NITRIC OXIDE/L-ARGININE SUPPLEMENTED CARDIOPLEGIA
Nitric oxide has been demonstrated to reduce myocardial ischemia-reperfusion damage in experimental animal models; moreover, it seems to exert a myocite protective role as an anti-apoptotic factor and mediator in IPC. Many experimental investigations have suggested that blood cardioplegia enriched with L-arginine may improve myocardial protection by increasing nitric oxide release, allowing a better ventricular function recovery in areas and increasing myocardial tissue pH recovery in animal models.68–71
The clinical experience in CS with L-arginine is limited: Wallace and colleagues,72 in a small randomized trial, found a significant decrease in coronary vascular resistance and an increase in blood flow through saphenous vein grafts in the group of patients in which L-arginine was administered after coronary artery bypass grafting.
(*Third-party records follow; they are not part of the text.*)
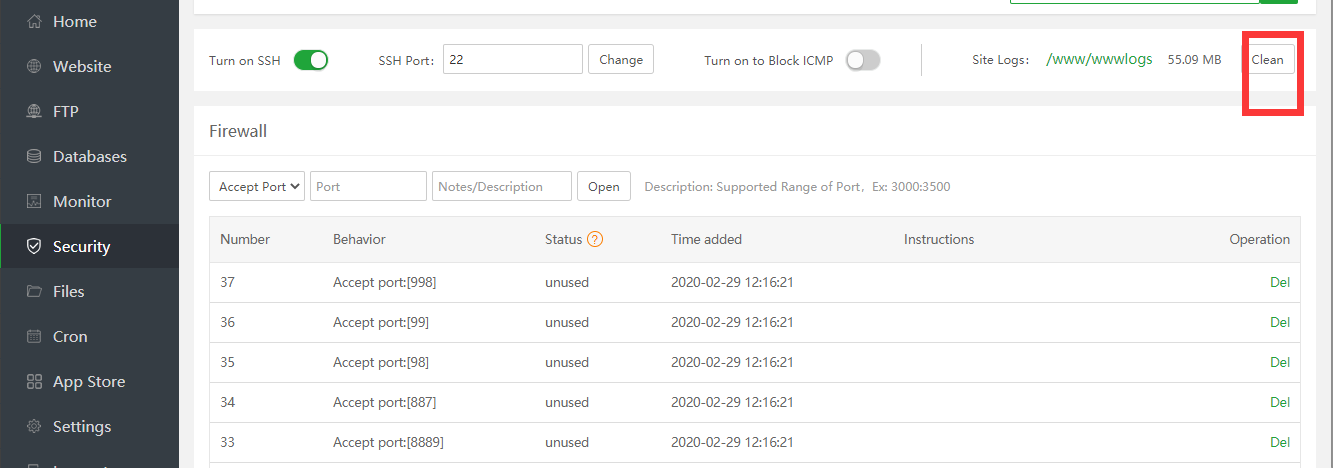
Task: Open Settings from the sidebar
Action: [81, 426]
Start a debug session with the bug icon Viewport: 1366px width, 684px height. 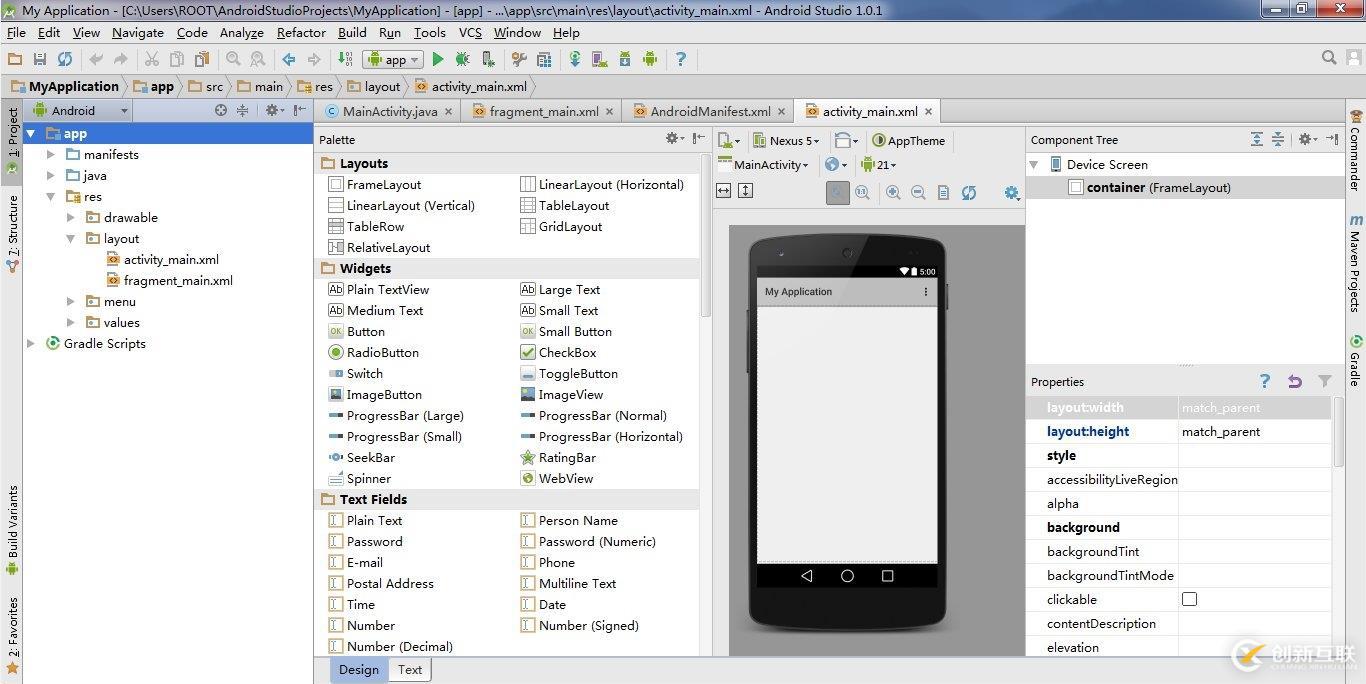pyautogui.click(x=462, y=59)
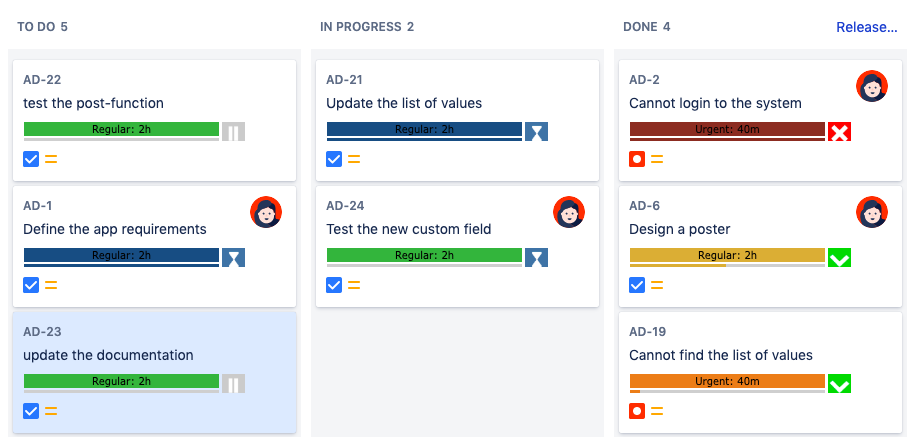Click the medium priority icon on the AD-23 card
The height and width of the screenshot is (437, 912).
(51, 411)
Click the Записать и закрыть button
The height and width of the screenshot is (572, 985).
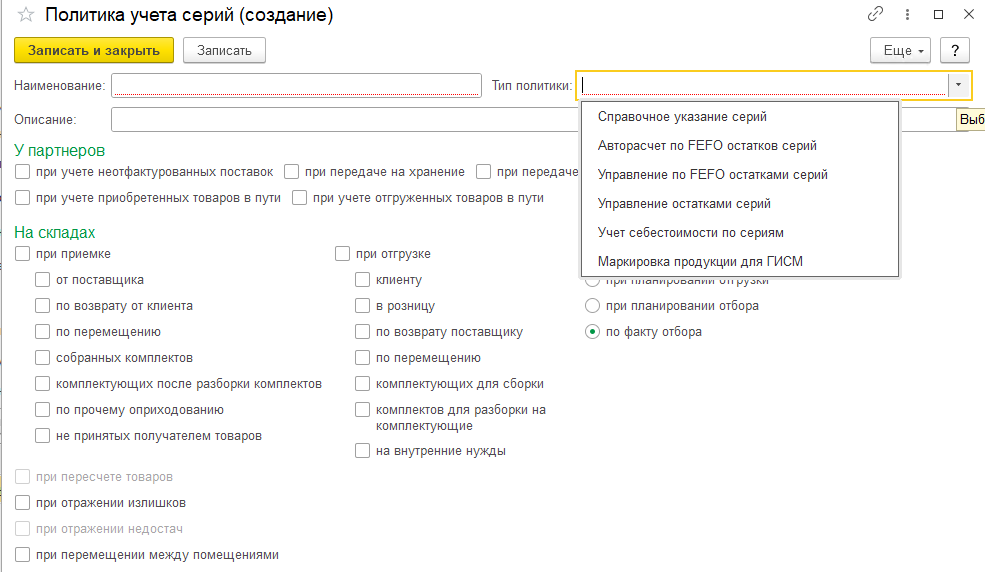[94, 50]
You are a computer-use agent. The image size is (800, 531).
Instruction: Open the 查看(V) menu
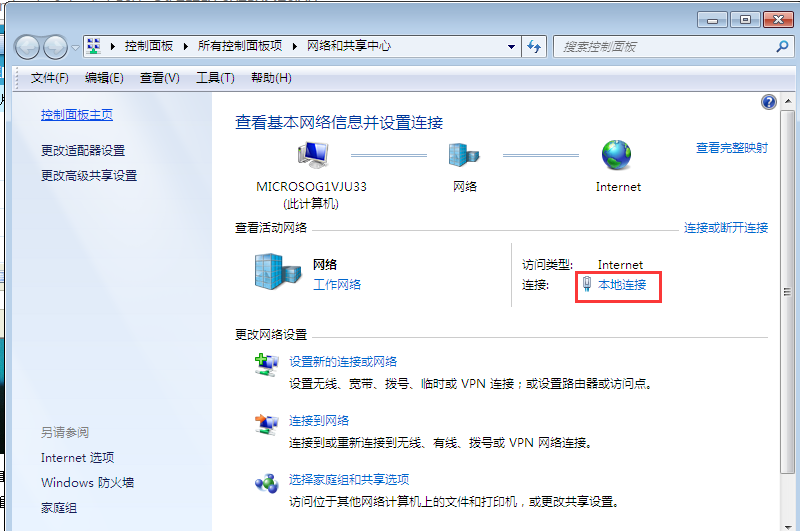pos(159,78)
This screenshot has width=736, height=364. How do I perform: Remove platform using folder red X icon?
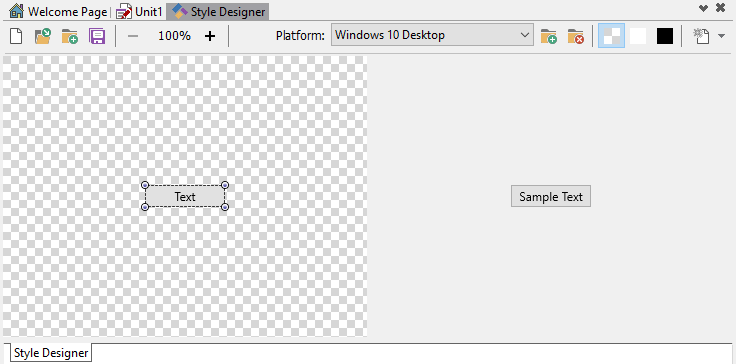575,36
Moreover, in this category of patients they also showed an increase in the serum level of L-citrulline, as a consequence of an increase in the production of nitric oxide after administration of L-arginine.
In summary, the changes in cardioplegic composition, temperature, and delivery route have been successful in optimizing intra-operative MP. However, the ideal cardioplegic solution, temperature, and delivery method have yet to be identified. Further investigations on strategies of MP will allow us to supply adequate MP to high-risk patients with poor ventricular function.